Five MIT faculty members have been elected as fellows of the American Association for the Advancement of Science (AAAS).
The 2021 class of AAAS Fellows includes 564 scientists, engineers, and innovators spanning 24 scientific disciplines who are being recognized for their scientifically and socially distinguished achievements.
Mircea Dincă is the W. M. Keck Professor of Energy in the Department of Chemistry. His group’s research focuses on addressing challenges related to the storage and consumption of energy, and global environmental concerns. Central to these efforts are the synthesis of novel organic-inorganic hybrid materials and the manipulation of their electrochemical and photophysical properties, with a current emphasis on porous materials and extended one-dimensional van der Waals materials.
Guoping Feng is the James W. and Patricia T. Poitras Professor of Neuroscience in the Department of Brain and Cognitive Sciences, associate director of MIT’s McGovern Institute for Brain Research, director of Model Systems and Neurobiology at the Stanley Center for Psychiatric Research, and an institute member of the Broad Institute of MIT and Harvard. His research is devoted to understanding the development and function of synapses in the brain and how synaptic dysfunction may contribute to neurodevelopmental and psychiatric disorders. By understanding the molecular, cellular, and circuitry mechanisms of these disorders, Feng hopes his work will eventually lead to the development of new and effective treatments for the millions of people suffering from these devastating diseases.

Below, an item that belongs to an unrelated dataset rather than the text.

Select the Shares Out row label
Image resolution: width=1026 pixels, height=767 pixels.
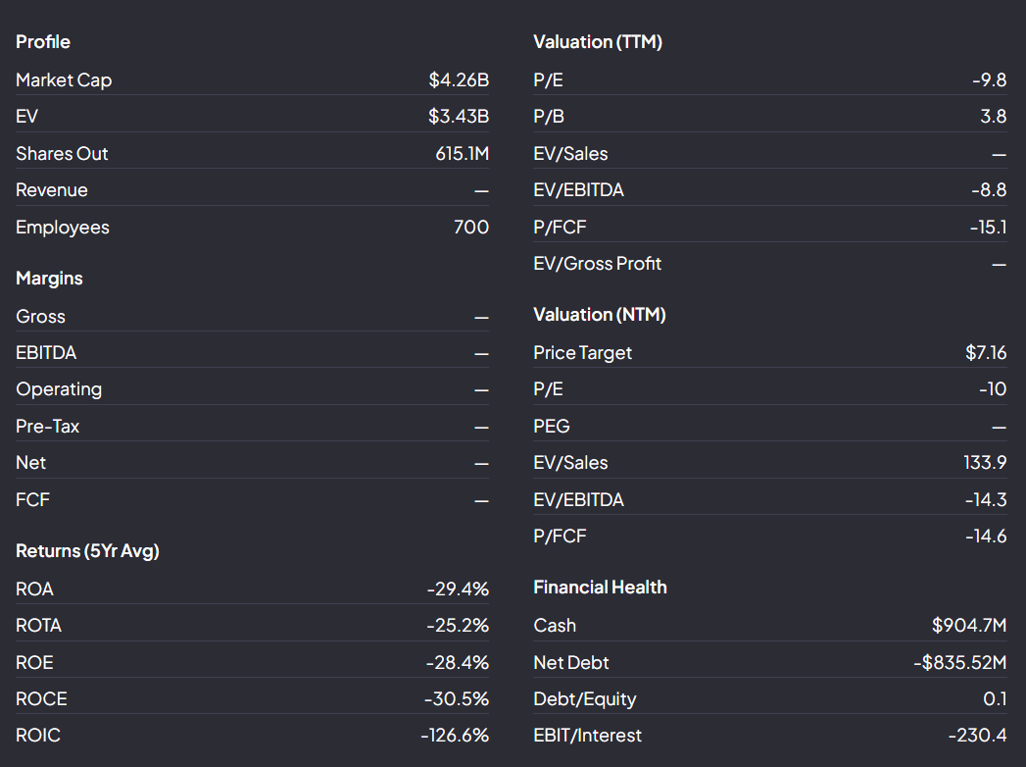pyautogui.click(x=62, y=153)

David Shoemaker is a senior research scientist with the MIT Kavli Institute for Astrophysics and Space Research. His work is focused on gravitational-wave observation and includes developing technologies for the detectors (LIGO, LISA), developing proposals for new instruments (Cosmic Explorer), managing the teams to build them and the consortia which exploit the data (LIGO Scientific Collaboration, LISA Consortium), and supporting the overall growth of the field (Gravitational-Wave International Committee).
Ian Hunter is the Hatsopoulos Professor of Mechanical Engineering and runs the Bioinstrumentation Lab at MIT. His main areas of research are instrumentation, microrobotics, medical devices, and biomimetic materials. Over the years he and his students have developed many instruments and devices including: confocal laser microscopes, scanning tunneling electron microscopes, miniature mass spectrometers, new forms of Raman spectroscopy, needle-free drug delivery technologies, nano- and micro-robots, microsurgical robots, robotic endoscopes, high-performance Lorentz force motors, and microarray technologies for massively parallel chemical and biological assays.
Evelyn N. Wang is the Ford Professor of Engineering and head of the Department of Mechanical Engineering. Her research program combines fundamental studies of micro/nanoscale heat and mass transport processes with the development of novel engineered structures to create innovative solutions in thermal management, energy, and water harvesting systems. Her work in thermophotovoltaics was named to Technology Review’s lists of Biggest Clean Energy Advances, in 2016, and Ten Breakthrough Technologies, in 2017, and to the Department of Energy Frontiers Research Center’s Ten of Ten awards. Her work extracting water from air has won her the title of 2017 Foreign Policy’s Global ReThinker and the 2018 Eighth Prince Sultan bin Abdulaziz International Prize for Water.